-- Short task --
Copy out each line of the listing below word for word, leaving out the pictures.

-- begin --

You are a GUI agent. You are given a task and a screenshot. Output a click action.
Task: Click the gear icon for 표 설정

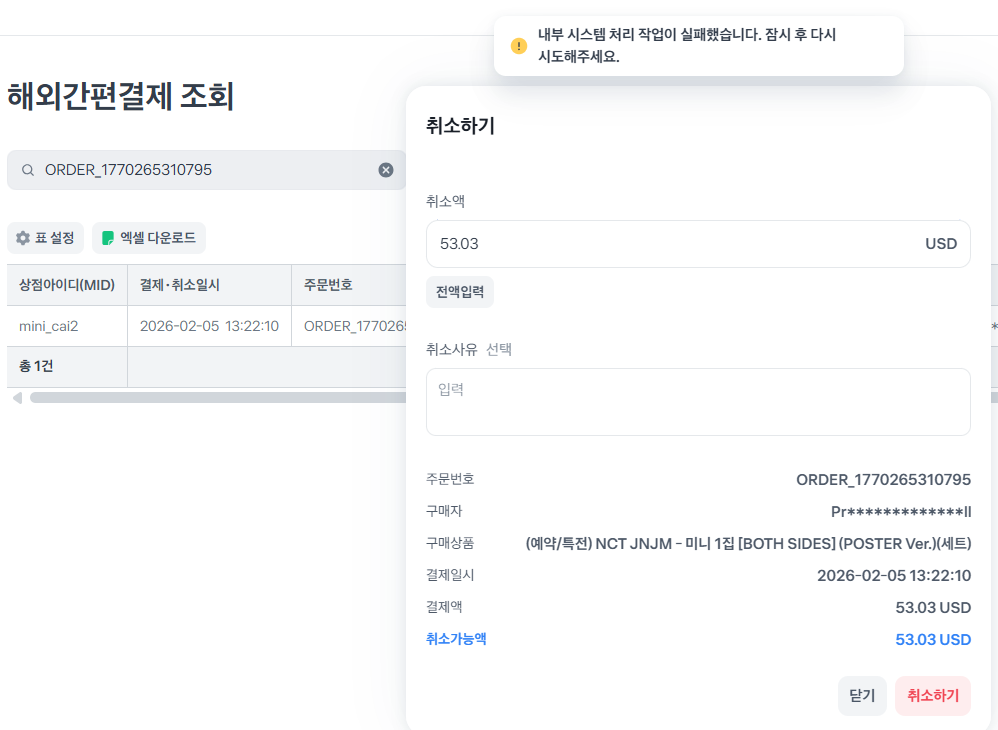click(23, 238)
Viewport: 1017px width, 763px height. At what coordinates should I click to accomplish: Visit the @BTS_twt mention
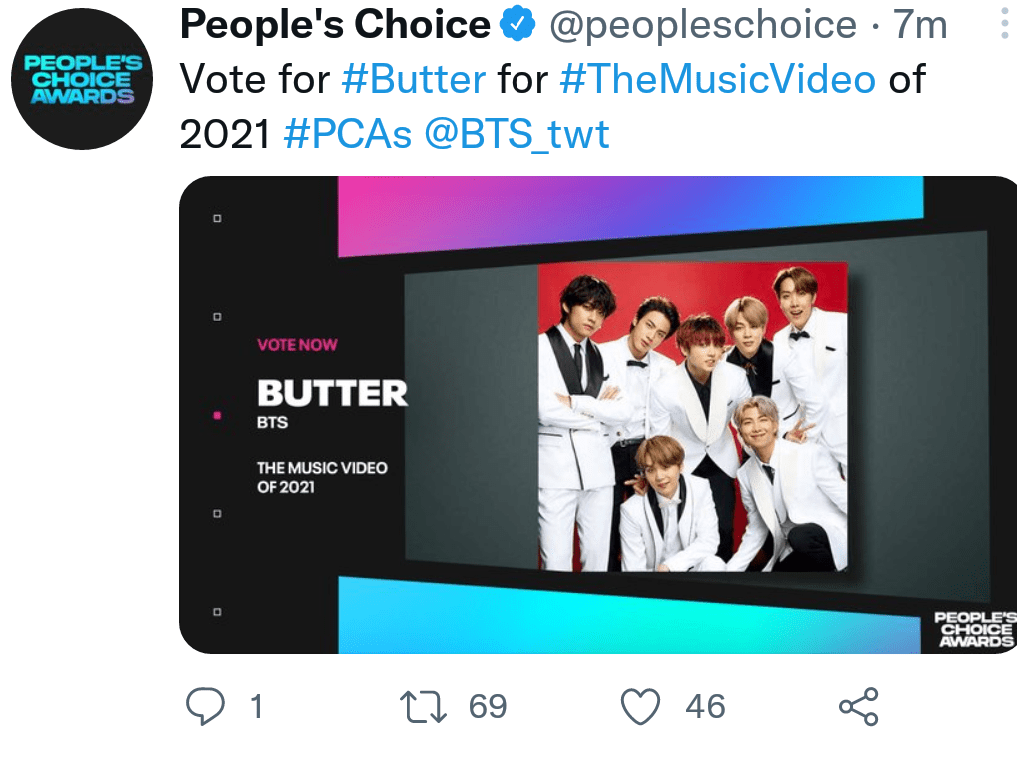click(517, 134)
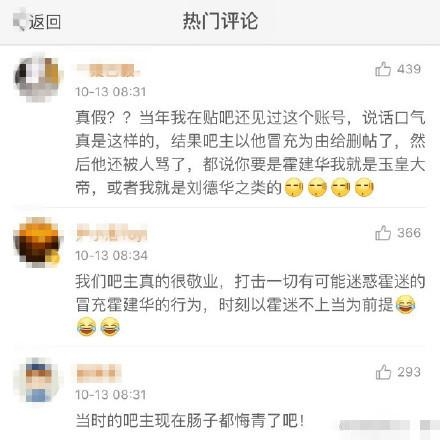The height and width of the screenshot is (440, 440).
Task: Click the 热门评论 page title
Action: tap(220, 21)
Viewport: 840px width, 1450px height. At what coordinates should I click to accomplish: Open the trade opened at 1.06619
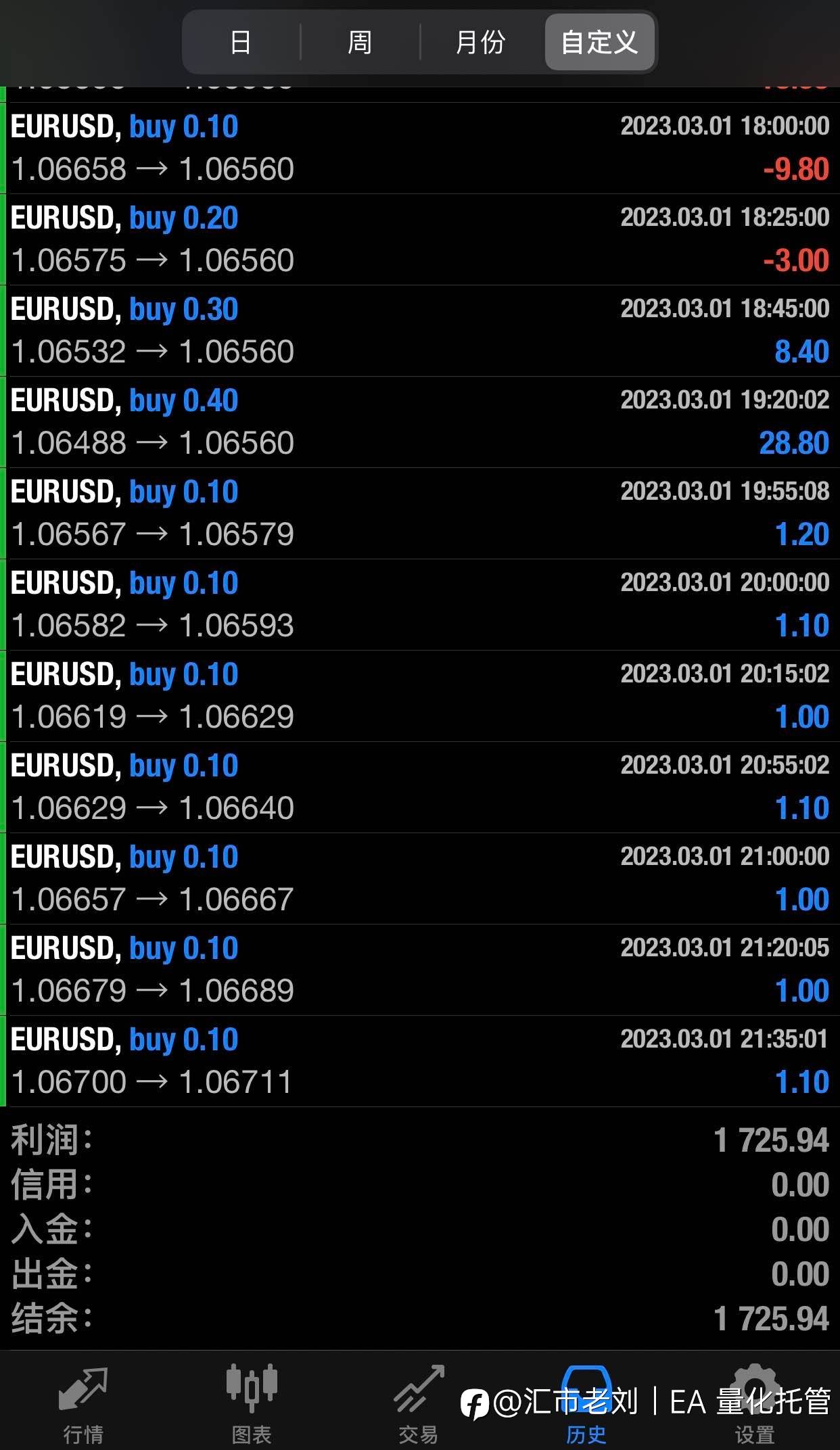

-- end --

-- Written solution --
You are a GUI agent. You are given a task and a screenshot. Output a click action.
Task: Click the gear icon for 표 설정

click(23, 238)
Viewport: 1017px width, 763px height. At what coordinates should I click to accomplish: Visit the @BTS_twt mention
click(517, 134)
The height and width of the screenshot is (440, 440).
Task: Click the 热门评论 page title
Action: tap(220, 21)
Viewport: 840px width, 1450px height. At what coordinates should I click to accomplish: Open the trade opened at 1.06619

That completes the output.